- [Exercise goal] Copy the records below exactly as they stand. Leave out the pictures.

====== Materials provided ======

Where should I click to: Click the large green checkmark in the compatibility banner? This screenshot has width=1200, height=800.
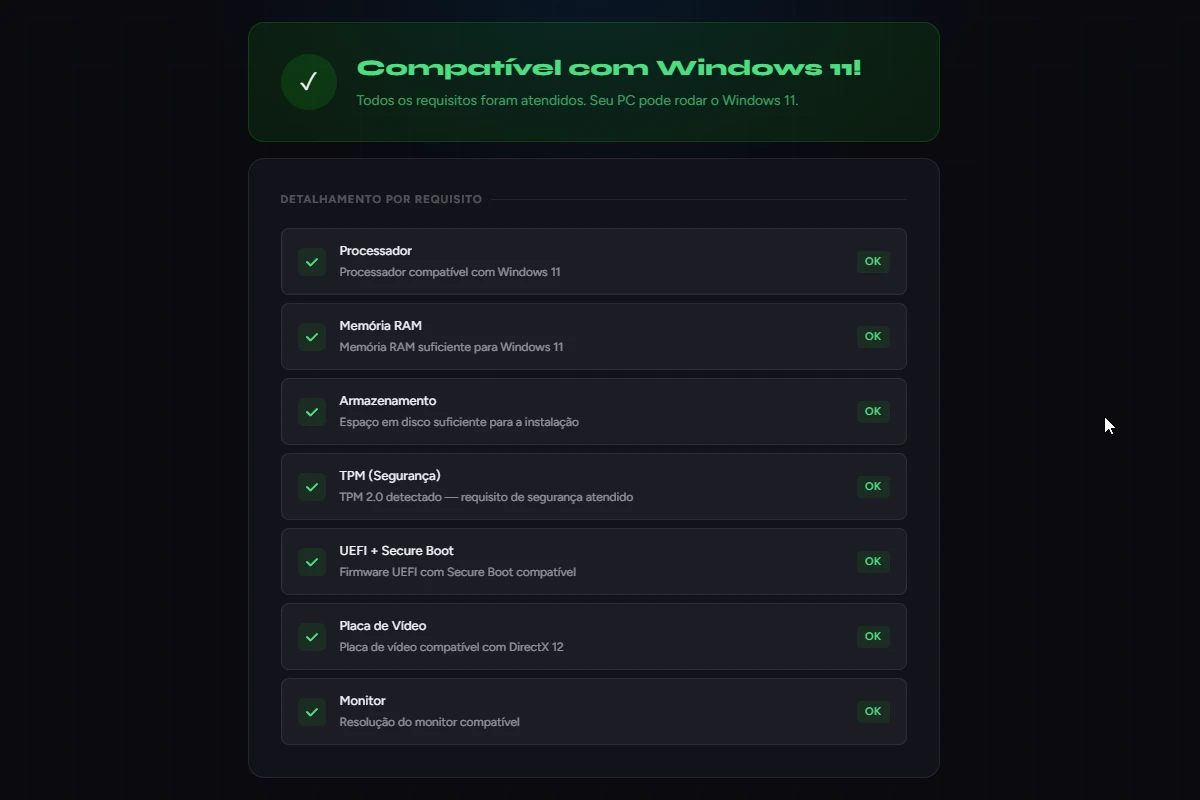(x=308, y=82)
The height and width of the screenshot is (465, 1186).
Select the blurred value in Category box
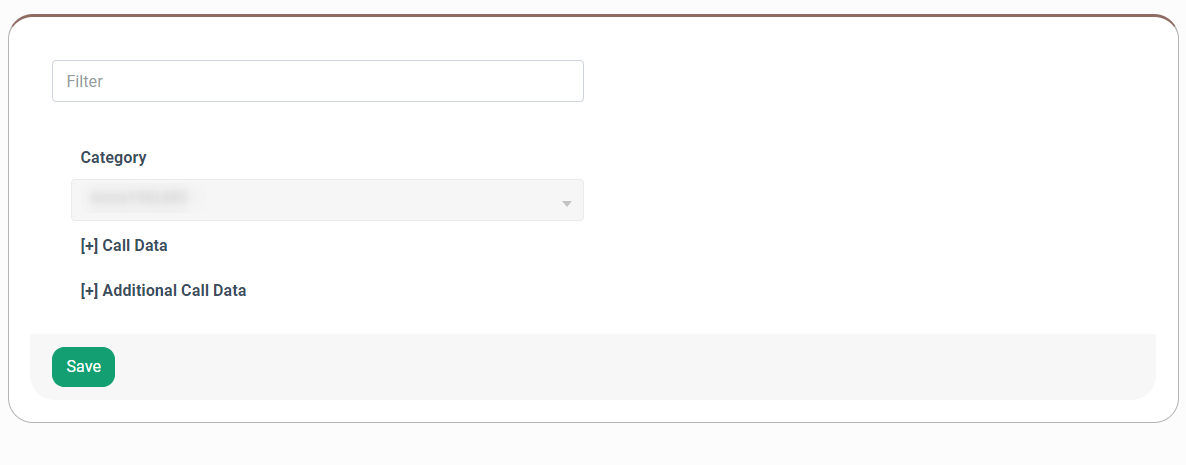[x=138, y=198]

======

- [Response to this exercise]
Where should I click to: Click the large green checkmark in the compatibility banner? This screenshot has width=1200, height=800.
(x=308, y=82)
The height and width of the screenshot is (465, 1186).
Select the blurred value in Category box
[x=138, y=198]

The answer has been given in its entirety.